Ele conta sua experiência com a Unos, sob condição de anonimato. “O cara pagava US$ 50 dólares [de taxa de adesão] e tinha de comprar produto ou serviço. Os serviços eram vitrines [para anunciantes] no Portal Brasil ou árvores”, diz. “Mas a questão é que as vitrines não entregaram. As árvores, ninguém recebeu.”

O associado ressalta que os cartões de benefícios e os produtos de perfumaria, por outro lado, foram efetivamente entregues aos consumidores finais.

Regino Barros argumenta que o Portal Brasil foi atacado por hackers e que a Unos trabalha com produtos físicos e possui estoque para sustentar o negócio – ou seja, a empresa não dependeria dos recursos do associados e, por isso, não seria uma pirâmide financeira.

“Nós temos hoje um cartão da Master Line, ela fornece o serviço do cartão Unos Infinity, que é uma prestação de serviço”, afirma Barros. “Só com a Master Line eu tenho 4,2 mil cartões bandeirados para serem colocados no mercado. Tem perfume em estoque ainda.”

A Master Line informou que Unos é apenas uma de suas clientes. “Em relação aos negócios da empresa Unos, não temos como ponderá-los, haja vista  que se tratam de empresas distintas cuja relação é apenas comercial consistente na prestação de serviços já descrita”, diz a nota da empresa.”Piramideiros”Barros atribui as dificuldades da Unos a uma gestão anterior da empresa –  da qual ele detinha 50% do capital à época da fundação – e afirma que há uma auditoria em andamento, com conclusão prevista para este mês. Depois disso, será possível retomar os pagamentos.“Todos os Unos [nome dado aos associados] que estiverem com suas contas legais, seus contratos serão cumpridos na íntegra”, afirma.

Reprodução/Facebook – 12.12.14
Barros com Carlos Costa (à dir.), um dos donos da Telexfree, acusada de ser pirâmide financeira

Segundo Barros, os problemas ocorreram depois que a Unos aceitou receber 79 mil associados da Wings, empresa descrita como “fraude mal disfarçada”, segundo uma autoridade norte-americana, e criada por Sérgio Tanaka – denunciado pelo Ministério Público Federal como por envolvimento com a BBom, também acusada de ser pirâmide financeira.

“Estamos pagando o preço de acreditar nas pessoas que neste mercado já eram reconhecidas como negligentes, incompetentes, piramideiras, quadrilheiras”, disse Barros no vídeo em que anuncia o bloqueio de pagamentos.

Procurado no início da tarde da quinta-feira (11), Barros não informou, até o fim do dia, quanto do faturamento da Unos decorre de vendas de produtos ou serviços a consumidores finais.
● ● ● ● ● ● ●
→ **Tarefas escritas**
1: No trecho sobre a Unos, quantos associados da Wings a empresa aceitou receber, segundo Barros?
2: Imprima o trecho sobre a Unos entre "Procurado no início" e "a consumidores finais.", inclusive.
3: Como você resumiria o trecho sobre a Unos em duas frases?

→ **Dados**
● ● ● ● ● ● ●
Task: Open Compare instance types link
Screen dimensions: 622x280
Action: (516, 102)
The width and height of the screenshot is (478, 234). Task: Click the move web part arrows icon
● ● ● ● ● ● ●
→ **Respostas**
1: 79 mil associados.

2:
Procurado no início da tarde da quinta-feira (11), Barros não informou, até o fim do dia, quanto do faturamento da Unos decorre de vendas de produtos ou serviços a consumidores finais.

3: Um associado que pediu anonimato afirma que as vitrines no Portal Brasil e as árvores vendidas pela Unos não foram entregues, embora os cartões de benefícios e os produtos de perfumaria tenham chegado aos consumidores finais. Regino Barros nega que a empresa seja uma pirâmide financeira, atribui as dificuldades a uma gestão anterior e à entrada de 79 mil associados da Wings, e diz que os pagamentos poderão ser retomados após a conclusão de uma auditoria.